**Required action:** What follows is a listing; repeat exactly, and only, its lines from the one holding "At what coordinates" through the last, leaving any pictures out.

**Data records:**

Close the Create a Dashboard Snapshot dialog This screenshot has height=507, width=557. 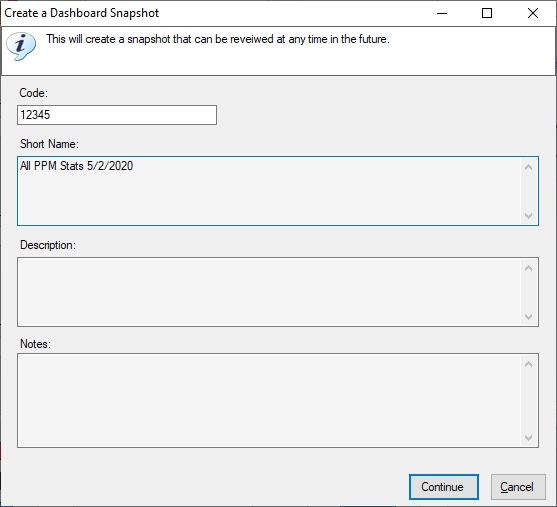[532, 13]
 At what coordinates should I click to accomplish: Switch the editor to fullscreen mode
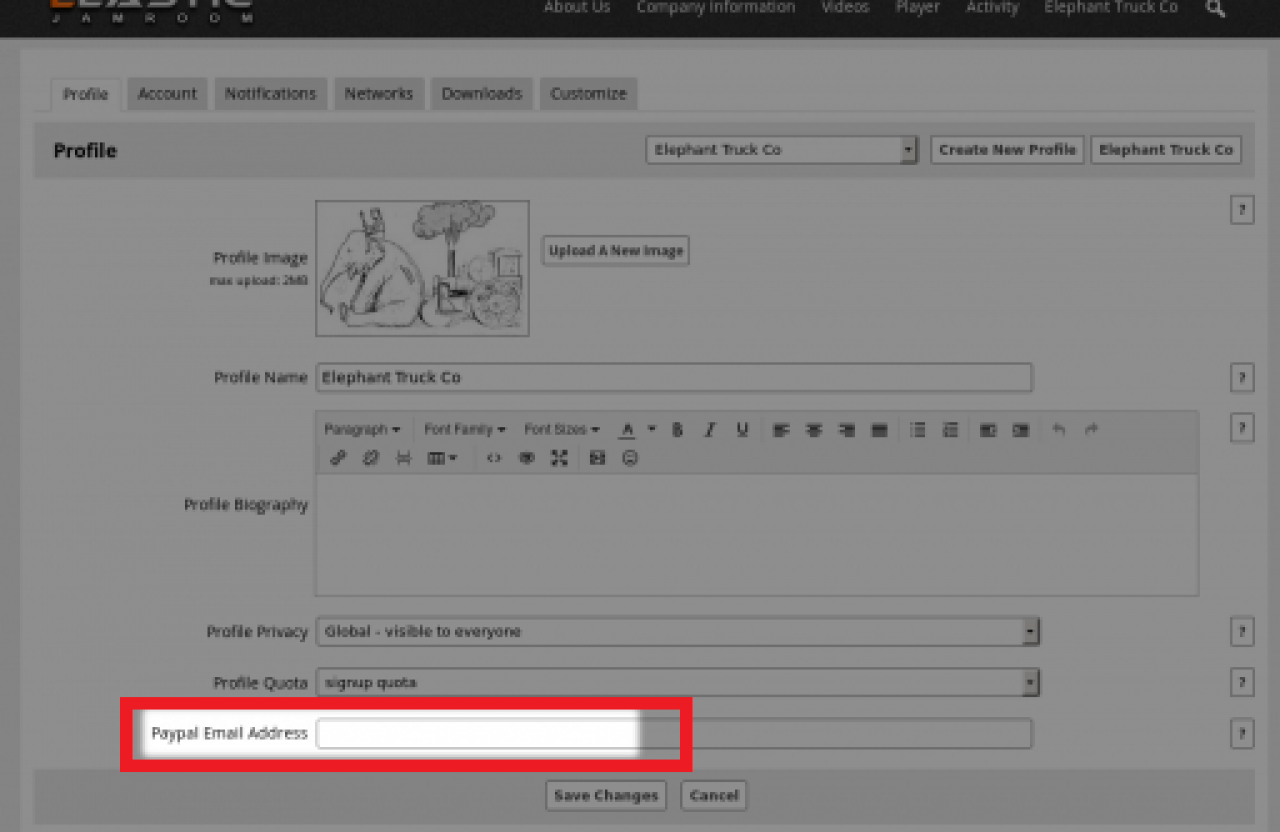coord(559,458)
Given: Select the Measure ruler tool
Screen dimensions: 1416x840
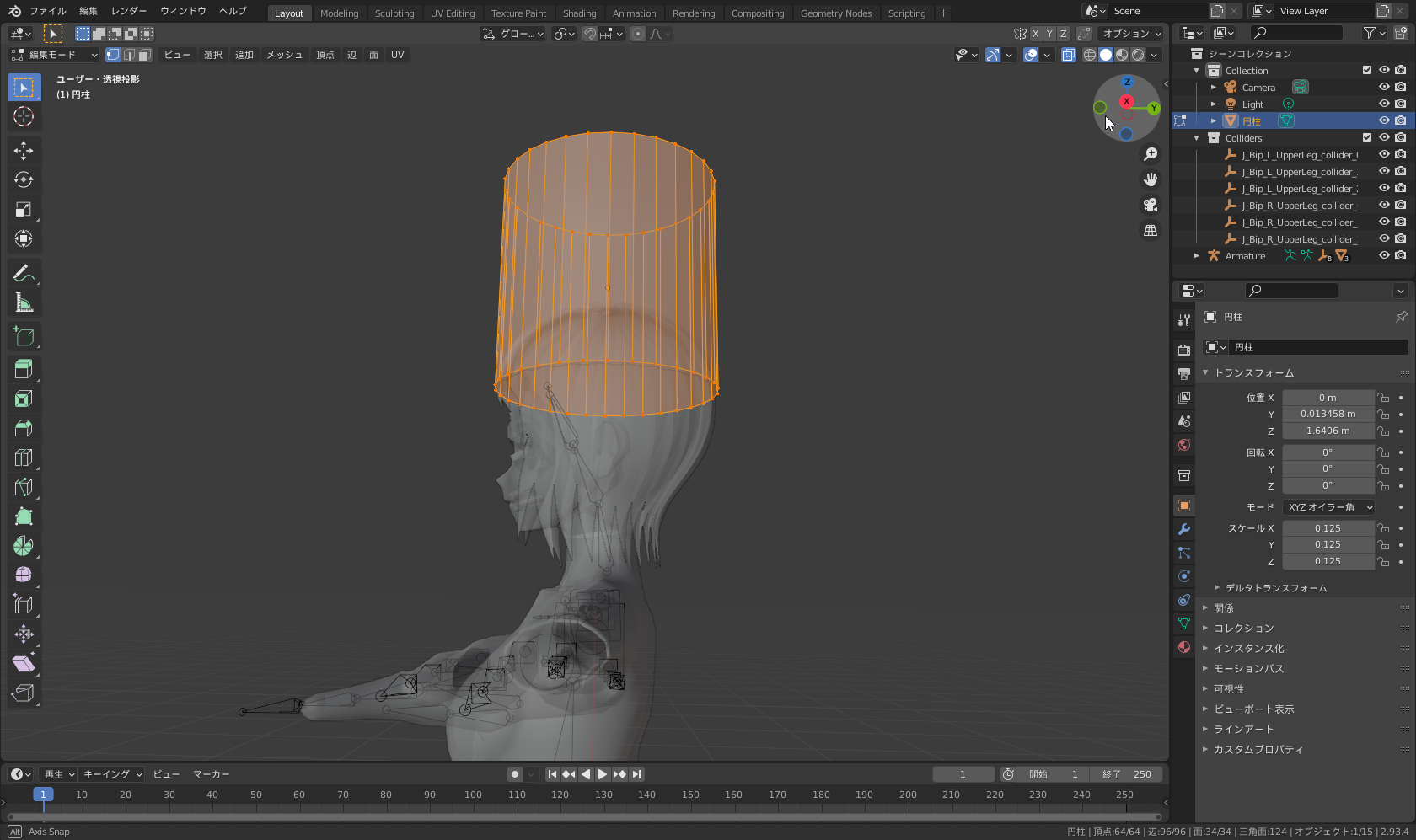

**Problem solution:**
 At what coordinates should I click to accomplish: Switch the editor to fullscreen mode
coord(559,458)
Given: Select the Measure ruler tool
Screen dimensions: 1416x840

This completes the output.